We have also performed a comparison of the most commonly used classifier, namely, Sequential Minimum Optimisation (SMO) algorithm of support vector machine (SVM) with four different kernels such as Normalised Polynomial Kernel, Polynomial Kernel, Radial Basis Function (RBF), and Pearson VII kernel function (PUK). The data mining based detection system implemented for this study to detect obfuscated malware has achieved high true positive (TP) rate of about 98.6% and low false positive (FP) rate of less than 2%, which has not been achieved in literature so far. With almost 99% accuracy achieved in the case of SMO-Normalised Polynomial Kernel, we envisage that our visualisation approach using similarity mining would effectively differentiate the behaviour patterns of zero-day malware and would enable security analysts to detect and classify new malware (zero-day malware) quickly and accurately. These results are much higher than those reported in literature; this paper has taken a step further in contributing to the evolving realm of visualisation techniques used in the information security field.

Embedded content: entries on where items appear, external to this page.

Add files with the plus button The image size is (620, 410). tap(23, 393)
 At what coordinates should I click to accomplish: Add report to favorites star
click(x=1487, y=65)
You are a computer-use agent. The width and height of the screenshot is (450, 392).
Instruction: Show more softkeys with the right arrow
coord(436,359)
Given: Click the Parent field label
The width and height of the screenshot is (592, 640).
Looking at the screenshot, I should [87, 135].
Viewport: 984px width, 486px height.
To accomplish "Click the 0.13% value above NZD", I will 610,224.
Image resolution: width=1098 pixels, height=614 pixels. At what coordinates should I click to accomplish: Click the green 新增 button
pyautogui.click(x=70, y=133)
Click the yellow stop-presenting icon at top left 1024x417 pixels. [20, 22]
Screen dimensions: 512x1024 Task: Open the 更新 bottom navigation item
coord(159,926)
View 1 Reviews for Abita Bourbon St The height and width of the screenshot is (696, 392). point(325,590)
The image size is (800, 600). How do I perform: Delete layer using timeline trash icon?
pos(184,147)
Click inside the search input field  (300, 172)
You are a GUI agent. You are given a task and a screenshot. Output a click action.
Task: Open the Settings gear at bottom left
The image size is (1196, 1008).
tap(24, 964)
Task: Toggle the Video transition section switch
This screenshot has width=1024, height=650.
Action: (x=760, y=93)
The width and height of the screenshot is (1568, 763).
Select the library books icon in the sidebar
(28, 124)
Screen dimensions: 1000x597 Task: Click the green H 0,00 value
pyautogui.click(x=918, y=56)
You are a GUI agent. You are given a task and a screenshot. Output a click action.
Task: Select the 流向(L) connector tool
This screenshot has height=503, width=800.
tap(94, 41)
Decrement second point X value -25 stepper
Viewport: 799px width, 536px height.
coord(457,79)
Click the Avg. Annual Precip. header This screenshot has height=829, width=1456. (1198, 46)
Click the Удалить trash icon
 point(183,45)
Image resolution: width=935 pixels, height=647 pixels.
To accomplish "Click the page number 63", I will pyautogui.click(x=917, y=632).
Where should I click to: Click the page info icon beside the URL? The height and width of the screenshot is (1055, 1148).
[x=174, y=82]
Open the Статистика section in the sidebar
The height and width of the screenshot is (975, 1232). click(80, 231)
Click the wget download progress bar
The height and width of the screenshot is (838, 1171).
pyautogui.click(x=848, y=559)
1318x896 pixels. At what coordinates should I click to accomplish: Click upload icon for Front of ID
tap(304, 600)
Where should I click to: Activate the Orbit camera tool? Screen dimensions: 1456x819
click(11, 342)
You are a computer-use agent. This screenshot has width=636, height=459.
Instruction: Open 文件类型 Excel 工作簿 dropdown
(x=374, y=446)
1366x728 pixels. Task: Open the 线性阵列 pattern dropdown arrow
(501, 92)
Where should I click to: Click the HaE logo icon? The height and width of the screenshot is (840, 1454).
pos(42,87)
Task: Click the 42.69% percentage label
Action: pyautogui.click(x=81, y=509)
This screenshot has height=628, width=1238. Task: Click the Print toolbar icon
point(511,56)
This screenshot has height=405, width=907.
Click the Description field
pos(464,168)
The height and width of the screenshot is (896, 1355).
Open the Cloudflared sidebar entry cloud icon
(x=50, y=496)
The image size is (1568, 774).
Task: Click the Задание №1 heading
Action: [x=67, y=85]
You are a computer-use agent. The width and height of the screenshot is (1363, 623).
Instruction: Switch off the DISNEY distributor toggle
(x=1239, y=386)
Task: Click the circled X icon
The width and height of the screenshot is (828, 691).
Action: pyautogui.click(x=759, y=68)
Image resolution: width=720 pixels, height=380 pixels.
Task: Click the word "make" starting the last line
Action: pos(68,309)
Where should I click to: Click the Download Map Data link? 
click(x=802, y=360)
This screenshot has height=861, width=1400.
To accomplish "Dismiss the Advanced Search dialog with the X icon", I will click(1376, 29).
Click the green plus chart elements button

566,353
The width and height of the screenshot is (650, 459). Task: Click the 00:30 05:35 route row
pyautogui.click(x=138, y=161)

As future work, the results of similarity mining forming images of matrices would be analysed in arriving at image or graphical-signatures for different malware families. Tools could further be developed to process these image patterns as graphical-signatures to detect malware variants automatically. In addition, the proposed similarity mining based detection and classification of malware could be studied in terms of efficiency in the security analysts’ speed and performance within real-time environments. Variations in the parameters such as distance measures, SVM kernels, and image colours used could be studied for their effect, and these investigations could lead to the proposal and use of more advanced feature selection techniques. Research findings in this direction would play a key role when more computing memory and time for processing the extracted features are required by very large datasets due to Big Data and IoT predictions of the future.

Data Availability

The data used to support the findings of this study are available from the corresponding author upon request.

Disclosure

This research did not receive specific funding but was performed as part of the employment of the authors.

Conflicts of Interest

The authors declare that there are no conflicts of interest regarding the publication of this paper.